(Items listed in a dataset)
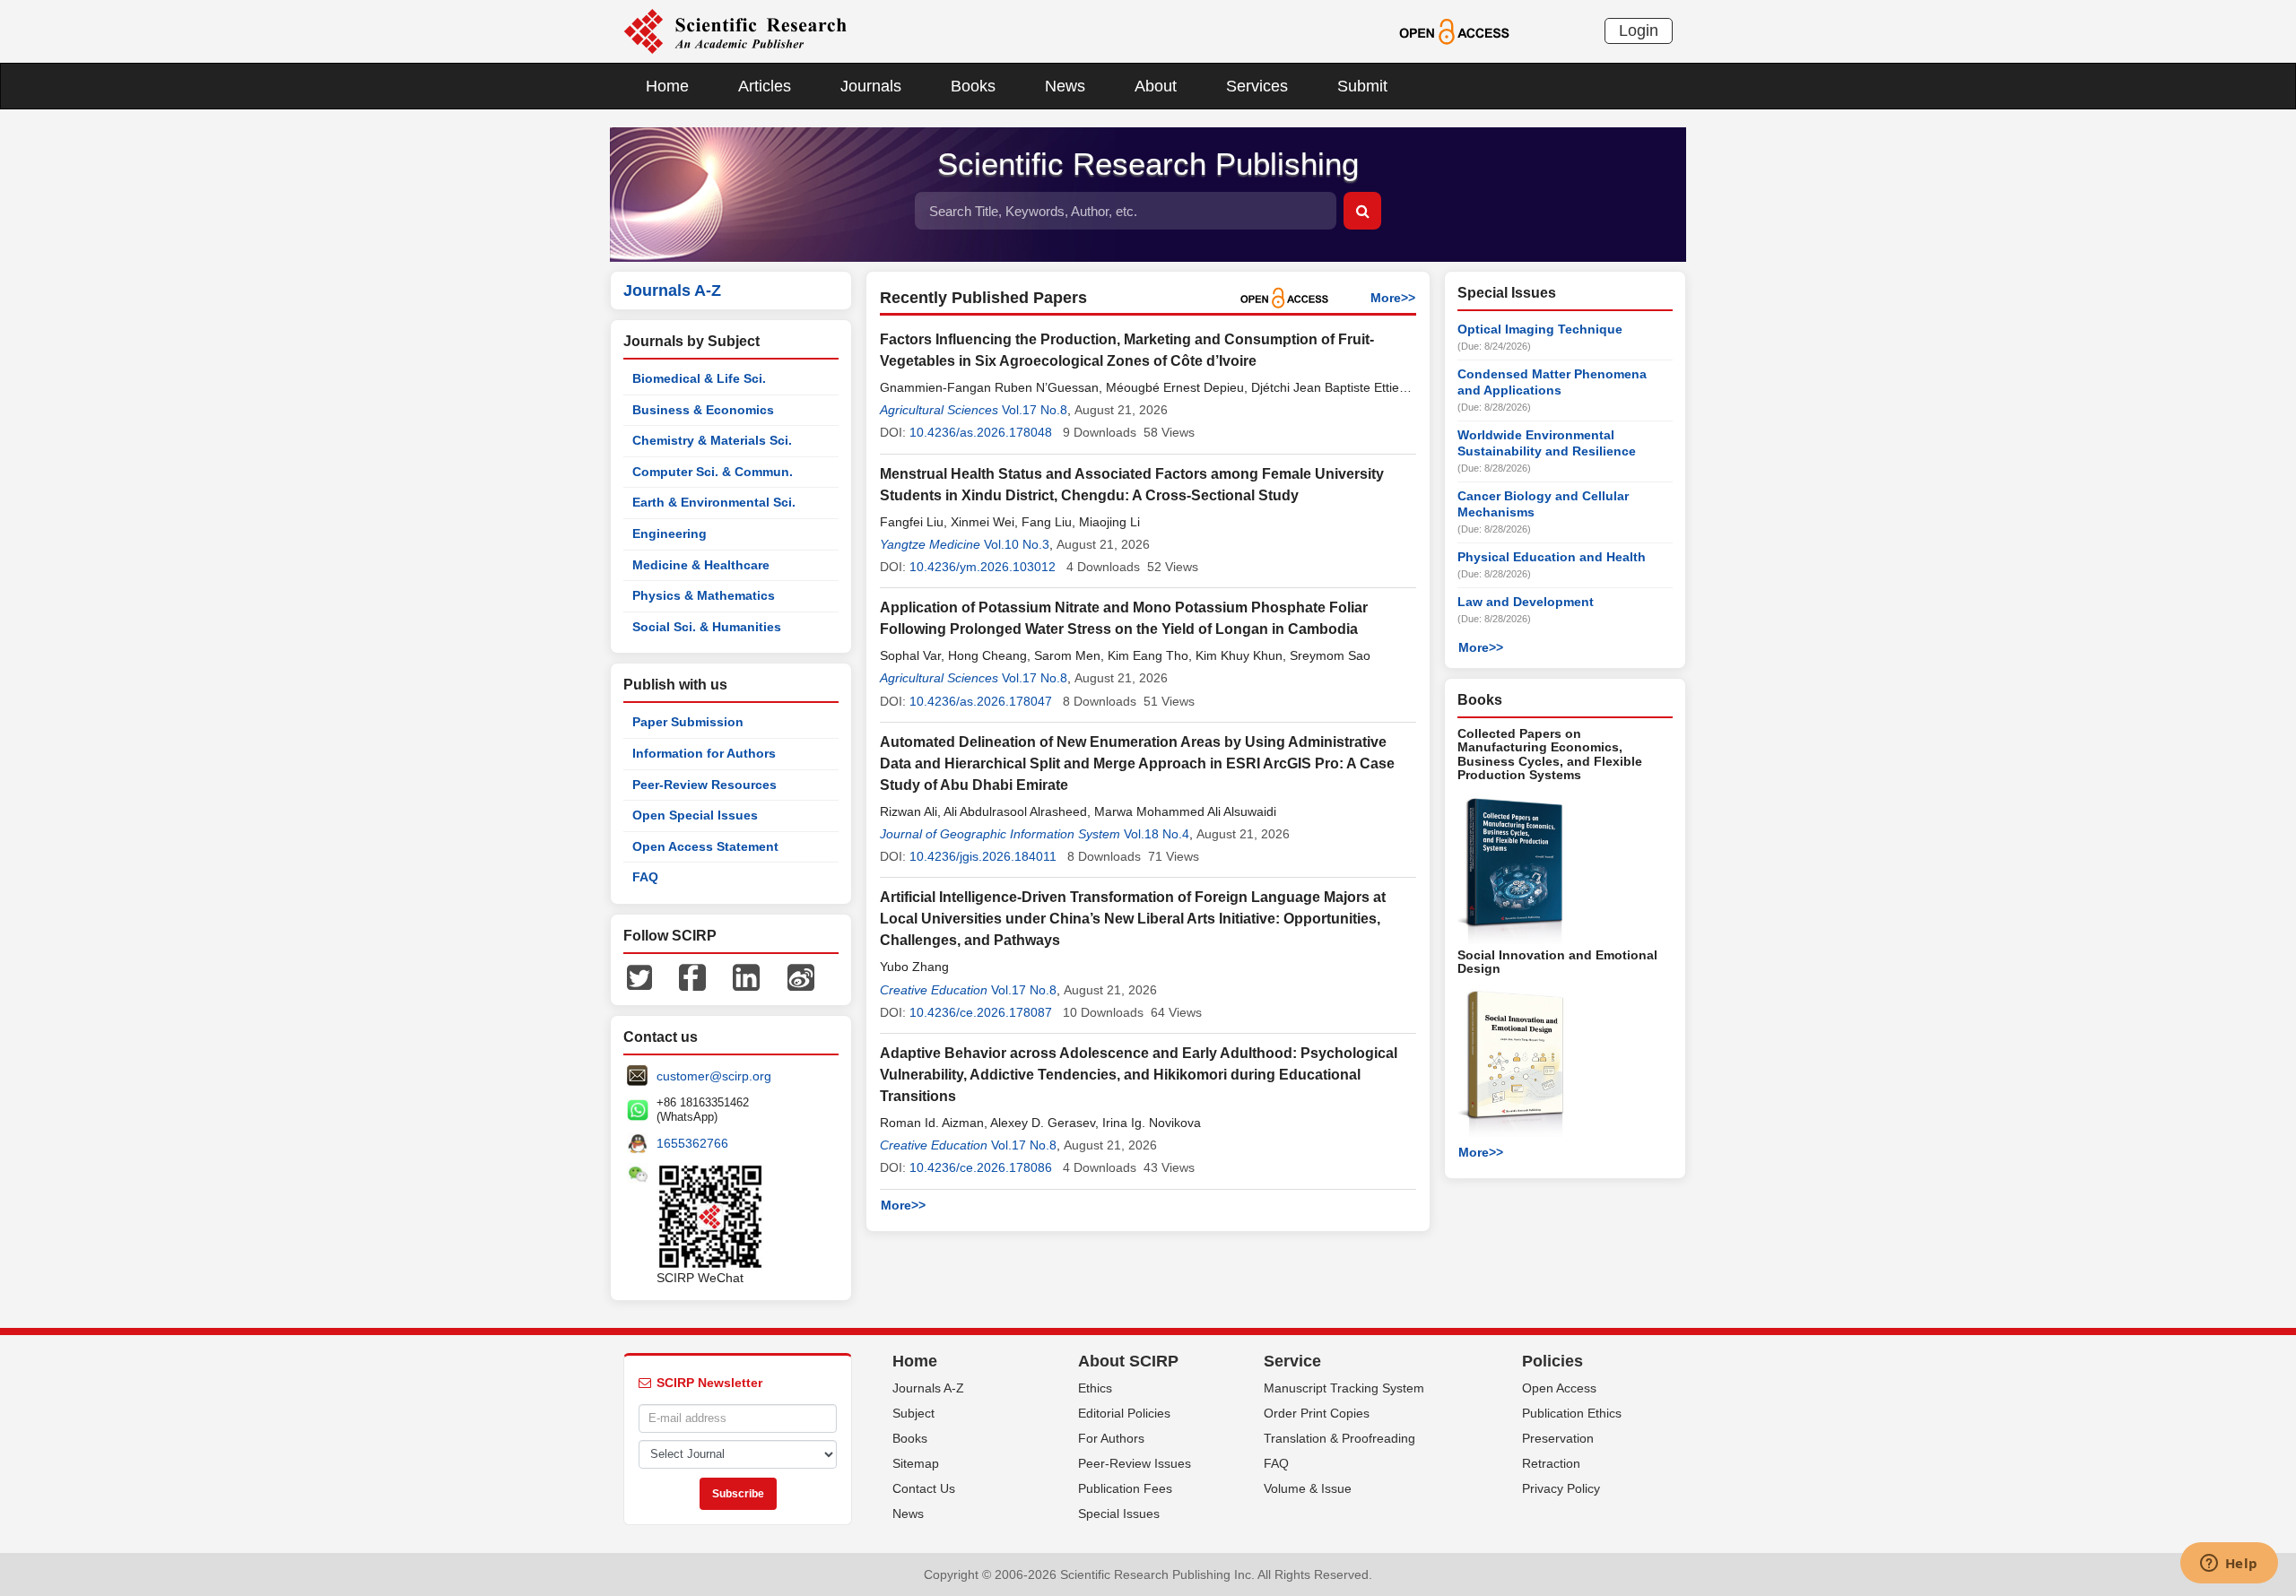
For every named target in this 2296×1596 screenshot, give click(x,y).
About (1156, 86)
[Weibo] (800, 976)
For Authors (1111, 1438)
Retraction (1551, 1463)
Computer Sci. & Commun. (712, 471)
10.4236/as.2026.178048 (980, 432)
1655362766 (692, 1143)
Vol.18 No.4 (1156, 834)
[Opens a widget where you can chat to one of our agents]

Exercise goal – In the copy, every entry appears exactly as written above and no picture appears.

Answer –
For every named target in this 2296×1596 screenshot, give click(x,y).
About (1156, 86)
[Weibo] (800, 976)
For Authors (1111, 1438)
Retraction (1551, 1463)
Computer Sci. & Commun. (712, 471)
10.4236/as.2026.178048 (980, 432)
1655362766 (692, 1143)
Vol.18 No.4 (1156, 834)
[Opens a widget where you can chat to one of our agents]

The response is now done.